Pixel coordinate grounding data

- - -

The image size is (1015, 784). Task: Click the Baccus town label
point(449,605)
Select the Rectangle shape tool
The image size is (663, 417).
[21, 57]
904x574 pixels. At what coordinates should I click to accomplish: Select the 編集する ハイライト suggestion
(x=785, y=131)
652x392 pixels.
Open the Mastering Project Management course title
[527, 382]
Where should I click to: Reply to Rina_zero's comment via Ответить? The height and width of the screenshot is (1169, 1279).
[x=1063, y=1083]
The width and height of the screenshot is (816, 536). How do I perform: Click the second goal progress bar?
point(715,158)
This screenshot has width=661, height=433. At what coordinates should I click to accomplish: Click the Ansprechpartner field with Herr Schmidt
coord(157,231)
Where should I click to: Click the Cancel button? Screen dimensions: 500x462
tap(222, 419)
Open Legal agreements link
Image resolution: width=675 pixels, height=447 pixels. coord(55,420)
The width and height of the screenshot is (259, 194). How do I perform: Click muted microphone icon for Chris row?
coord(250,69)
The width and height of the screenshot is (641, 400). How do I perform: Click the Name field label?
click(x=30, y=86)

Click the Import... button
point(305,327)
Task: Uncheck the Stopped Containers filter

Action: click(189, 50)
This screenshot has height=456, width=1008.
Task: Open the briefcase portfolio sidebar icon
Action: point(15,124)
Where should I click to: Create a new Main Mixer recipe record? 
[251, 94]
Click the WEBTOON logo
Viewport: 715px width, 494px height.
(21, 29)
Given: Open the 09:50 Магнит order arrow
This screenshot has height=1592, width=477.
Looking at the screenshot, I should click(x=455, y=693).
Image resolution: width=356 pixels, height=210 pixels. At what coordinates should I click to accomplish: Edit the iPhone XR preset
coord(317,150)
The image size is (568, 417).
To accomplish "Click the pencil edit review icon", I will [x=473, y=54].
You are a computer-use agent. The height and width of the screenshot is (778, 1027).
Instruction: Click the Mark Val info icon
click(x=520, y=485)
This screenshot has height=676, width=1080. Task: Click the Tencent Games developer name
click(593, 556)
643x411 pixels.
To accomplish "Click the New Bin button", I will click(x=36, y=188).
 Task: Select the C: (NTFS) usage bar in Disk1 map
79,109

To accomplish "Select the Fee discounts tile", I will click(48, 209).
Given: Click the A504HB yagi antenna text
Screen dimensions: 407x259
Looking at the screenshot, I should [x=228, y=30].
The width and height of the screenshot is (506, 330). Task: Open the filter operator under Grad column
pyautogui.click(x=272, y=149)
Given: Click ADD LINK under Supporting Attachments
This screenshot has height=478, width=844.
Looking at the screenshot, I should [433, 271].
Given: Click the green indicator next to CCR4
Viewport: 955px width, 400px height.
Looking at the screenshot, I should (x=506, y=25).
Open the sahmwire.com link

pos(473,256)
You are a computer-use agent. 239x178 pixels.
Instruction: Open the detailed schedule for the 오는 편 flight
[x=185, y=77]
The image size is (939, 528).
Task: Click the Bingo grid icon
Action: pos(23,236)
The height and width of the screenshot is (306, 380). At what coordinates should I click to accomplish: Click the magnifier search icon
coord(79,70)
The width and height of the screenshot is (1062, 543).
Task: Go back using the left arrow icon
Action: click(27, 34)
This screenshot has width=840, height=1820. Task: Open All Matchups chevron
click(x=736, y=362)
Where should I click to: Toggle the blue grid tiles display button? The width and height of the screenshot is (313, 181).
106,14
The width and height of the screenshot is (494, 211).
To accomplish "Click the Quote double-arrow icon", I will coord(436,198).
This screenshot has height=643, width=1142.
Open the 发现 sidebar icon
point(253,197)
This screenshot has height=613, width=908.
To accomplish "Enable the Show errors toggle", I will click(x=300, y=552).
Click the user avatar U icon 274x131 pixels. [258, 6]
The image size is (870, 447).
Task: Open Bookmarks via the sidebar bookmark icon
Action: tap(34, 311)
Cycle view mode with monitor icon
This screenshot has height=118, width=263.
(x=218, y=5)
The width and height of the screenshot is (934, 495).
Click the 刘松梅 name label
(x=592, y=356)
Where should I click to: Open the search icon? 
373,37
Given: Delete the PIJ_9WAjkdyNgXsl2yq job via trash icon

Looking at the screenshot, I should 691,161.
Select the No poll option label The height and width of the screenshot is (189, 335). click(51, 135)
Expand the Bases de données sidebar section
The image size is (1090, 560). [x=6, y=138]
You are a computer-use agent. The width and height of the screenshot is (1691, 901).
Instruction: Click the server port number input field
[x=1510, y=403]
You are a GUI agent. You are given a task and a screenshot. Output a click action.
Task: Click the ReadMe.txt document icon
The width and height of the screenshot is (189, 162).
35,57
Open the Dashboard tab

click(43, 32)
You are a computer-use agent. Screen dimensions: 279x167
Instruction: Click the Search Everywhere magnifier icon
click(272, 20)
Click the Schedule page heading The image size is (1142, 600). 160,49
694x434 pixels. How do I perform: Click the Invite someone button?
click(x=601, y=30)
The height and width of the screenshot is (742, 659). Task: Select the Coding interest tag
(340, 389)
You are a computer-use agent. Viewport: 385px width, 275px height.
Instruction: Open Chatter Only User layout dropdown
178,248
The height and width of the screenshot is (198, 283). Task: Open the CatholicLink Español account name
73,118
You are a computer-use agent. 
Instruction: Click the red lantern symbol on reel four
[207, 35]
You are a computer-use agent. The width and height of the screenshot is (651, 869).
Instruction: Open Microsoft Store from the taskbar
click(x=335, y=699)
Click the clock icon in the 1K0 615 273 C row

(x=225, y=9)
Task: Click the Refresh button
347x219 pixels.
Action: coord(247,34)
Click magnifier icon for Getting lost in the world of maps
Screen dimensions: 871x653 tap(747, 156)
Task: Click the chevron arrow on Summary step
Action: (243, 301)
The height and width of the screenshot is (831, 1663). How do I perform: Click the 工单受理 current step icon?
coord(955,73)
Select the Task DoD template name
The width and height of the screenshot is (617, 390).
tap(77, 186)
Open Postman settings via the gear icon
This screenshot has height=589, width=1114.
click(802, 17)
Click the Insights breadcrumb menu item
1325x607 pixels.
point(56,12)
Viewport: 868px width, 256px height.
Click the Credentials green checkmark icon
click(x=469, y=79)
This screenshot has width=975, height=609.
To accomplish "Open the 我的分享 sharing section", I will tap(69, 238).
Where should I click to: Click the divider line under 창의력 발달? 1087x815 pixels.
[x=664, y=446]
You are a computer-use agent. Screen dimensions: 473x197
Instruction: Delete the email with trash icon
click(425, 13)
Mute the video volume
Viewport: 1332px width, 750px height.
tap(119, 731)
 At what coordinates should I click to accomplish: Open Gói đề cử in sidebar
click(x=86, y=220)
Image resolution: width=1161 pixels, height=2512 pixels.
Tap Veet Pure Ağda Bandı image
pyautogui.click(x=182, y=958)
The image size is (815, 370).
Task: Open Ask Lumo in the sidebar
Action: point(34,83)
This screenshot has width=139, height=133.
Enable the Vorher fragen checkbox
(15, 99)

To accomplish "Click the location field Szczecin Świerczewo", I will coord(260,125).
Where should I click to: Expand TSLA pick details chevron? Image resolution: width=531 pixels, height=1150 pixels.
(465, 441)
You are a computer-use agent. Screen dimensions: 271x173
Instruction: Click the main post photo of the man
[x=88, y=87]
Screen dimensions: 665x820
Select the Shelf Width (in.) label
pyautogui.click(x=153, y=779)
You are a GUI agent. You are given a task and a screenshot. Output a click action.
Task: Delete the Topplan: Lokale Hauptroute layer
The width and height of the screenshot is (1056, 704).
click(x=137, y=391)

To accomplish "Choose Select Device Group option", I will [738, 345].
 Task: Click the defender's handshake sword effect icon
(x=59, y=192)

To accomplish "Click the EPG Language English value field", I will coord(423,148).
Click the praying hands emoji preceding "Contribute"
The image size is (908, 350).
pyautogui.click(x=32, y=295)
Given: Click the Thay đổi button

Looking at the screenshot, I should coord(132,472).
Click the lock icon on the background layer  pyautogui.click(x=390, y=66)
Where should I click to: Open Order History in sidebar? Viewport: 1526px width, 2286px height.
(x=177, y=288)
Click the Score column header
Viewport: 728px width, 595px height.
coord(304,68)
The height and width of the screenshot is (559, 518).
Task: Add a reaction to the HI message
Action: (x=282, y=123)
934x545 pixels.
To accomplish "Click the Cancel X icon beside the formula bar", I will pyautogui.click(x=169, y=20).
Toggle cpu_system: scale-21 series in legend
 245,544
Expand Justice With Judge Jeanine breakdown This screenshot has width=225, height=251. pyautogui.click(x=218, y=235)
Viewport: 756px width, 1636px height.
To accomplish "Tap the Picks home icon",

- - -

Work instructions: Pull out every line holding "layer" from the records above, and copy it.

Solved problem:
Task: Delete the Topplan: Lokale Hauptroute layer
Click the lock icon on the background layer  pyautogui.click(x=390, y=66)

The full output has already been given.